Quand l'amour maternel ne va pas de soi

Longtemps, à vouloir faire croire que l'amour maternel allait de soi. Qu'il naissait d'un seul coup, naturellement, presque mécaniquement, avec la grossesse ou l'arrivée du bébé. Pourtant, l'expérience des mères, comme l'histoire des familles, raconte quelque chose de plus complexe , de plus fragile, et sans doute de plus humain.


En retraçant l'histoire de l'amour maternel à travers les siècles, Blaise Pierrehumbert montre que ce sentiment n'a rien d'un bloc immuable , universel et automatique. Il interroge l'idée d'un instinct maternel naturel et souligne combien les comportements maternels varient selon les époques, les normes sociales et les attentes d'une société.


Cette réflexion reste précieuse, parce qu'elle allège une pression immense qui pèse encore sur les femmes. Une mère peut aimer son bébé sans se sentir immédiatement submergée par l'évidence. Elle peut avoir besoin de temps , de soutien, d'un environnement contenant , pour entrer dans cette relation. Et cela ne dit rien de sa valeur.

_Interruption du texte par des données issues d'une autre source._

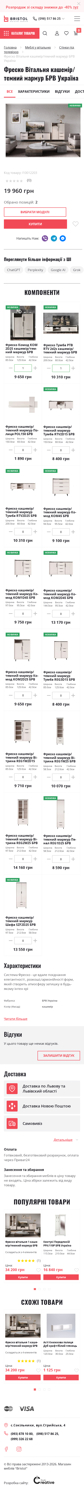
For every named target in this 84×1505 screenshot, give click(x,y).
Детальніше (63, 1140)
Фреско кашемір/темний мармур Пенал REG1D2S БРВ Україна (59, 839)
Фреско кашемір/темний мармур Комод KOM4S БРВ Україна (59, 512)
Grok (76, 269)
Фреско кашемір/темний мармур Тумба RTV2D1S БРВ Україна (59, 430)
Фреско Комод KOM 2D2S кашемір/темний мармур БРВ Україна (21, 348)
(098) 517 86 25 (49, 19)
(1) (39, 1260)
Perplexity (35, 269)
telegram (54, 238)
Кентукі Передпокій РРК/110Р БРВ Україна (57, 1243)
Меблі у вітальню (38, 47)
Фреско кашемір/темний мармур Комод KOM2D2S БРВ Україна (21, 675)
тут (75, 7)
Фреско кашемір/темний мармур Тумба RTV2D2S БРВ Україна (21, 512)
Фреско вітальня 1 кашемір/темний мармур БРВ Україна (21, 1243)
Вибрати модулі (35, 212)
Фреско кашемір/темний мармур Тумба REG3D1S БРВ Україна (59, 675)
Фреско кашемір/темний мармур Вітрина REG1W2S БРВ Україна (59, 757)
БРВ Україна (49, 1000)
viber (45, 238)
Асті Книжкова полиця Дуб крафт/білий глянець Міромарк (60, 1344)
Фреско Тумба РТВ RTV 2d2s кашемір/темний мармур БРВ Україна (60, 348)
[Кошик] (76, 33)
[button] (35, 1289)
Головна (10, 47)
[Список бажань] (66, 33)
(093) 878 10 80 (22, 1434)
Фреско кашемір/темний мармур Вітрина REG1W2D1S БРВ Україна (21, 757)
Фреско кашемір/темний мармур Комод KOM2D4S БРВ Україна (59, 594)
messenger (63, 238)
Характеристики (34, 91)
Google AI (58, 269)
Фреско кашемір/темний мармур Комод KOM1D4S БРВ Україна (21, 593)
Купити (23, 1277)
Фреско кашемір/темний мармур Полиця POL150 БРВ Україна (21, 430)
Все (10, 91)
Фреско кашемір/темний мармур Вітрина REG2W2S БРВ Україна (21, 839)
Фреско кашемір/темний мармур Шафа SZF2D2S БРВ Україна (20, 921)
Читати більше (15, 1019)
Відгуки (62, 91)
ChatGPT (13, 269)
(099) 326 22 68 (22, 1439)
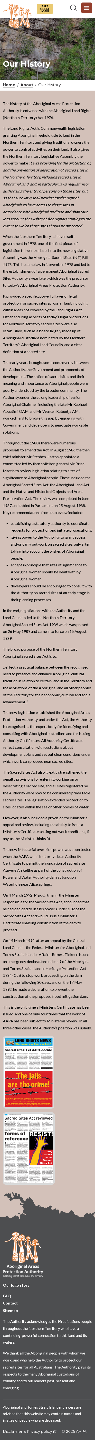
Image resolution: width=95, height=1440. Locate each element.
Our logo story (16, 1285)
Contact (10, 1303)
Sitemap (10, 1310)
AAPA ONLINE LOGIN (45, 9)
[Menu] (86, 8)
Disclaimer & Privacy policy (27, 1431)
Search (73, 8)
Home (9, 85)
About (26, 85)
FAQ (7, 1295)
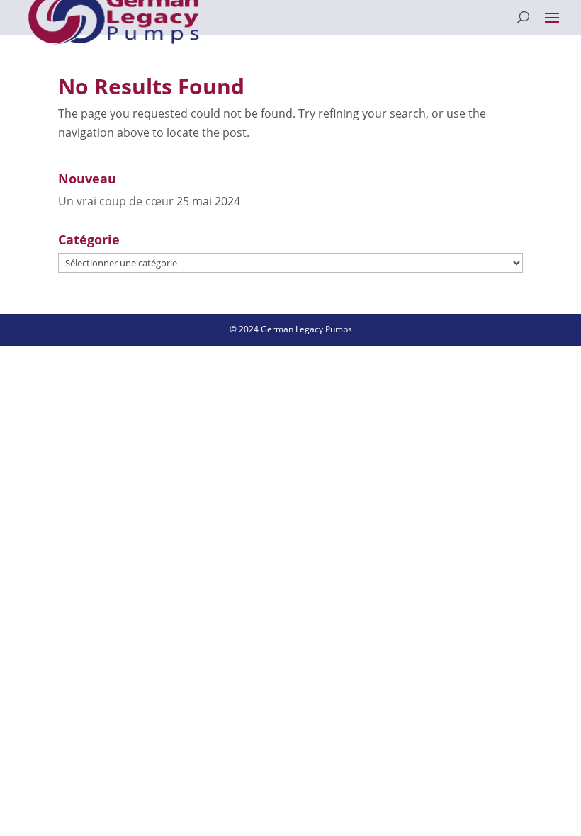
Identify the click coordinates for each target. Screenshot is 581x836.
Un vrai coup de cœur (116, 201)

Les neurosciences viennent nuancer ce débat sans le simplifier. Le bébé ne reste pas passif : il sollicite , appelle, regarde, mobilise. La grossesse, l'odeur du nouveau-né, les hormones, et notamment l' ocytocine autour de la naissance et de l'allaitement, soutiennent biologiquement les comportements de maternité et la réponse aux signaux du bébé.


Mais ces prédispositions ne suffisent pas toujours à elles seules. L' environnement , la fatigue, la santé psychique, la qualité du soutien reçu pèsent fortement sur la manière dont une mère peut entrer dans le soin. C'est sans doute là que la réalité devient la plus juste : ni pur instinct, ni simple construction sociale, mais une maternité qui se tisse à la croisée du corps, du psychisme, de l'histoire personnelle et du contexte de vie.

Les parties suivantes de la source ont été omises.